Prostate cancer cells, magnified under a microscope. Not all tumors require… (Mohini Lutchman and Michael…)
Last year, about 192,000 American men were diagnosed with prostate cancer. For 16% to 40% of them, the disease is deemed to be so low-risk that no immediate medical intervention is necessary. Instead, they can undergo “active surveillance,” which means regular PSA tests, physical exams, and periodic biopsies to monitor the cancer’s growth. Treatments, including surgery to remove the prostate and different types of radiation, can be put off until the cancer gets bigger – if it ever does. Most treatments result in at least one adverse effect (such as erectile dysfunction and urinary incontinence). However, only about 10% men who have the option of delaying treatment opt for active surveillance.
A new study suggests that too many men are passing up a good thing.
Researchers from the Dana Farber Cancer Institute in Boston and elsewhere examined the pros and cons of active surveillance in a hypothetical group of 65-year-old men who just found out they have localized, low-risk prostate cancers. Using data from other studies, they assumed that those who opted for immediate treatment reduced their risk of dying from prostate cancer by 17%.

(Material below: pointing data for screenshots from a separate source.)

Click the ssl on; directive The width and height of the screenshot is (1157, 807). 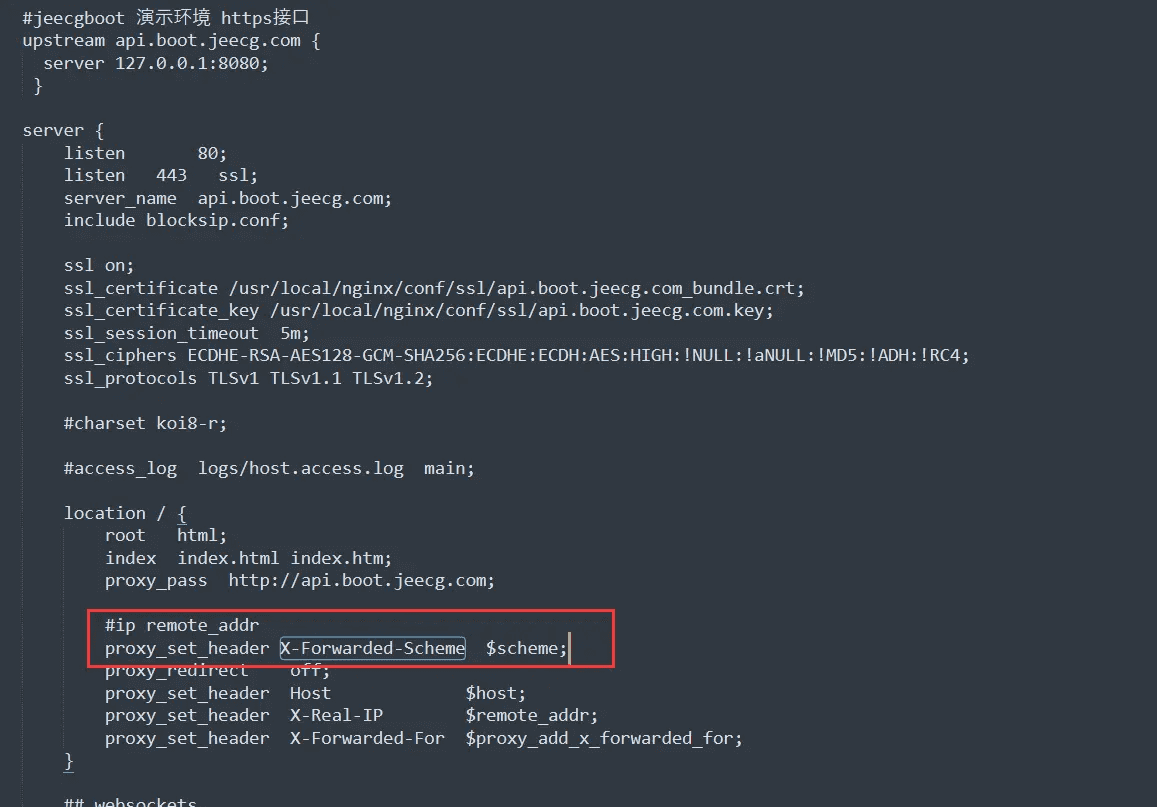click(99, 266)
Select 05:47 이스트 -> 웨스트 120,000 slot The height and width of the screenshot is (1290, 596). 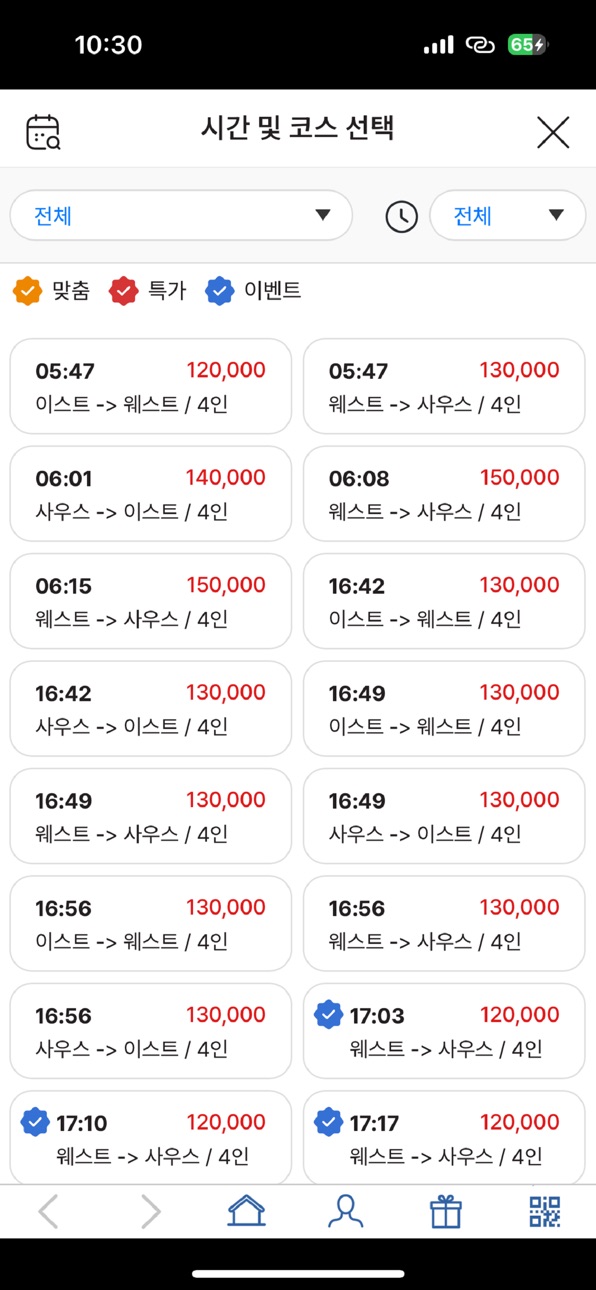point(151,386)
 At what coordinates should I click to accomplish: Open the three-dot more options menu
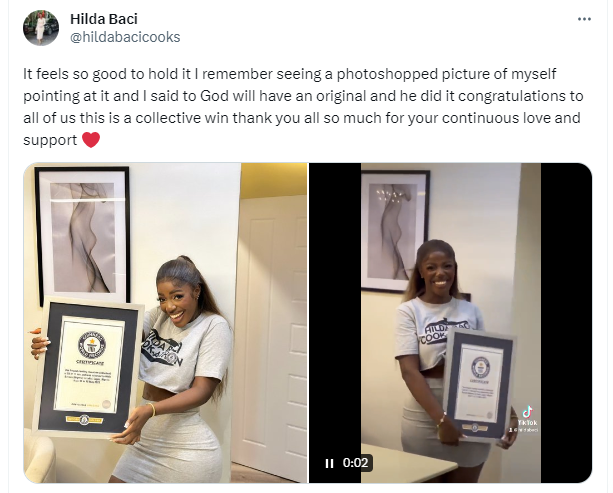click(x=584, y=19)

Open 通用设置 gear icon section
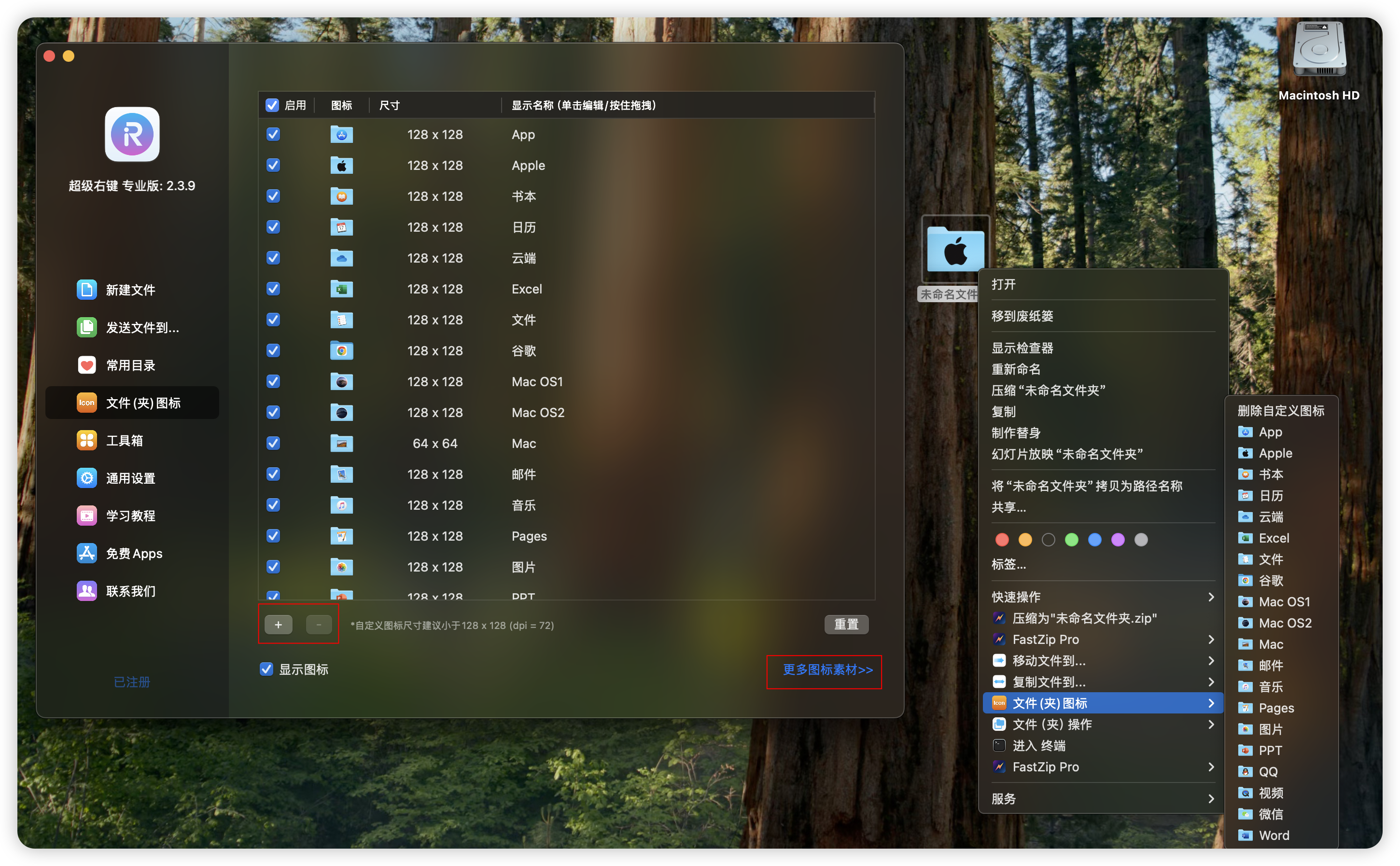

But when they factored in the side effects from treatment, those patients weren’t necessarily better off. Using a measure called quality-adjusted life years, or QALYs, they found that patients who opted for radiation treatment – either external beam radiation or brachytherapy – had slightly more than 10.5 QALYs. Those who had surgery had 10.2 QALYs, which works out to four fewer months in the “preferred health state.”
In contrast, patients who went with active surveillance spent an additional 6 months in the “preferred health state.”
But that doesn’t mean active surveillance is better for everyone. Though studies have shown that men are equally anxious whether they choose to watch and wait or get their treatment over with, the researchers found that active surveillance was better only for men who put a premium on maximizing their quality – not their quantity – of life.
The findings will be published in Wednesday’s edition of the Journal of the American Medical Assn.
“The message is clear: active surveillance was associated with the highest benefit in terms of quality adjusted life expectancy (by at least 6 additional months) compared with other treatment options,” according to an editorial that accompanies the study. However, the authors recognize that “for some men and their families, the concept that a cancer of any sort is not treated when found early is unthinkable.”
“This sense of impending catastrophe is clearly unwarranted in the case of favorable-risk prostate cancer, given the high prevalence and low mortality associated with these tumors, and anxiety associated with the cancer diagnosis may be amenable to accurate information and reassurance. Indeed, one proposal suggests that small, low-grade prostate cancers should be referred to without including the term cancer, such as by referring to them as indolent lesions of epithelial origin.”
Perhaps a change in nomenclature would indeed encourage more men to choose active surveillance. As usual, more research is needed.